##### Extracted data

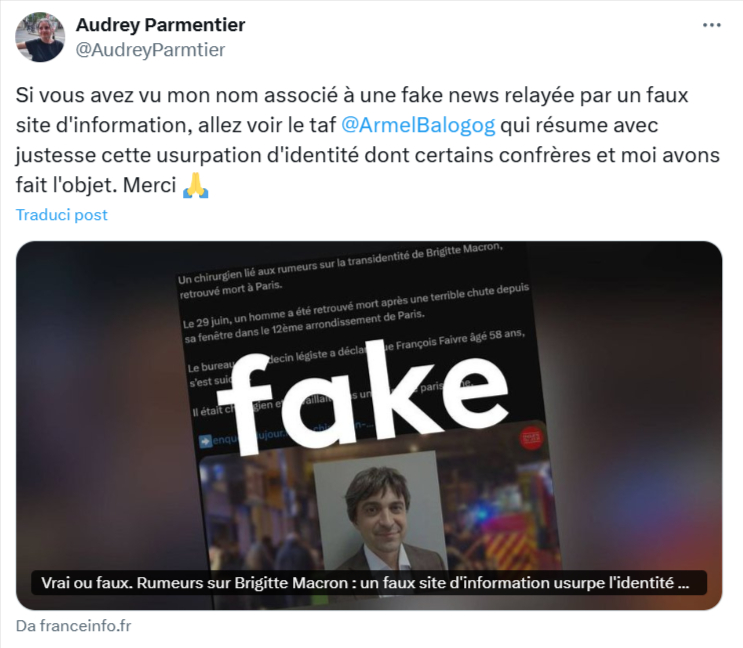This screenshot has width=743, height=648.
Task: Open the franceinfo article preview image
Action: pos(369,425)
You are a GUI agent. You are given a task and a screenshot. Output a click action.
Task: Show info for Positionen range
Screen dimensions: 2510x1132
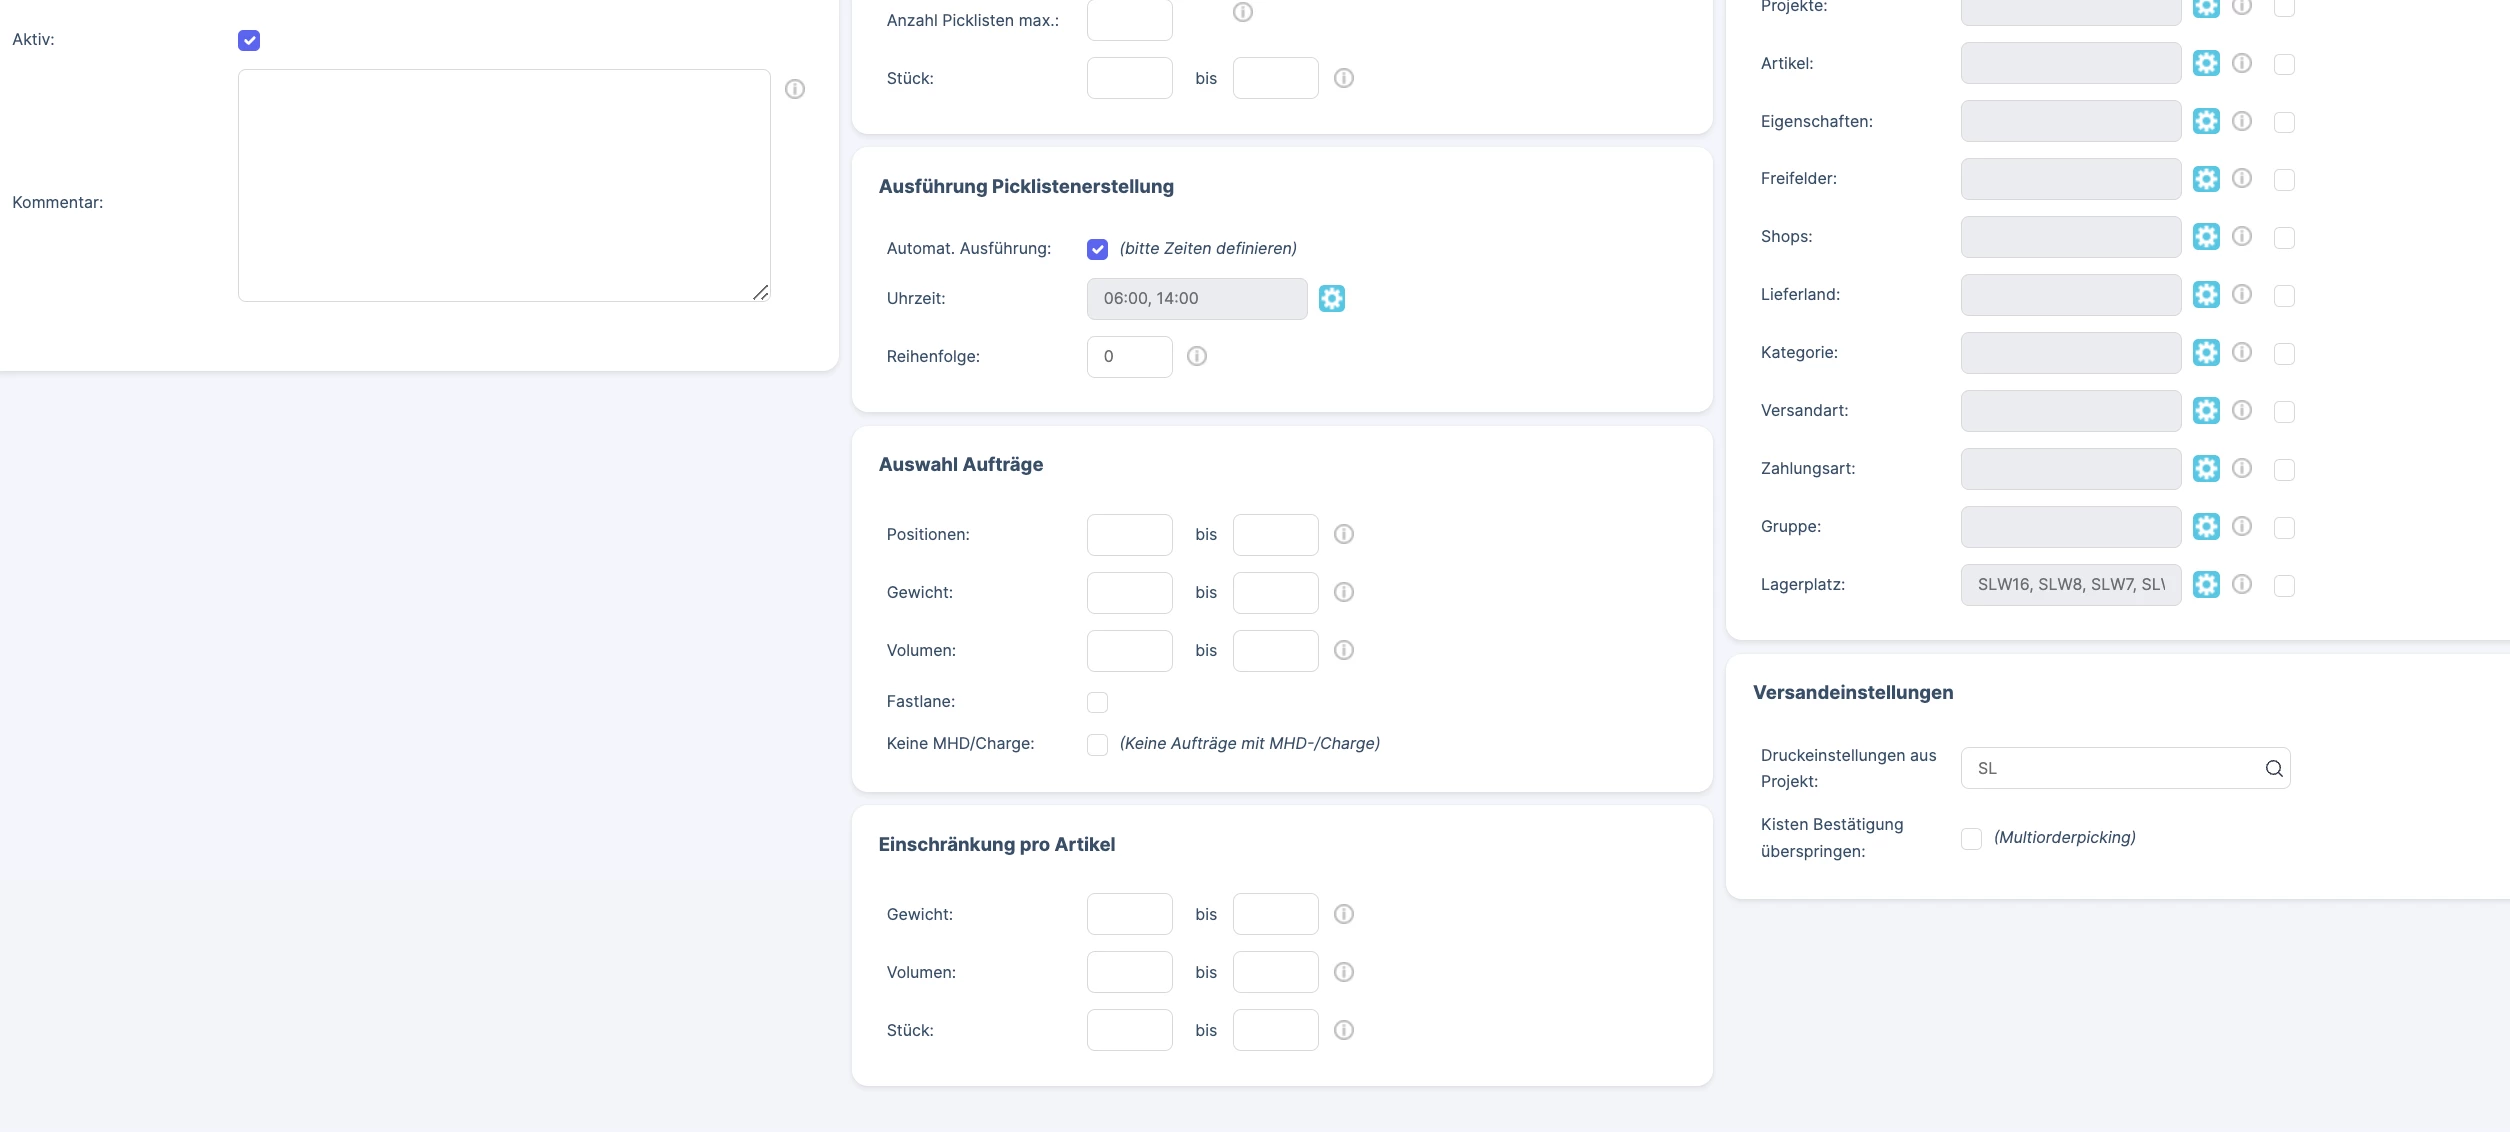(x=1343, y=534)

##########

What you should do:
Please copy the lines above, starting at the one that holds "Task: Show info for Positionen range" and stopping after the last line, exactly as they appear and minus the pictures.

Task solution:
Task: Show info for Positionen range
Screen dimensions: 2510x1132
(x=1343, y=534)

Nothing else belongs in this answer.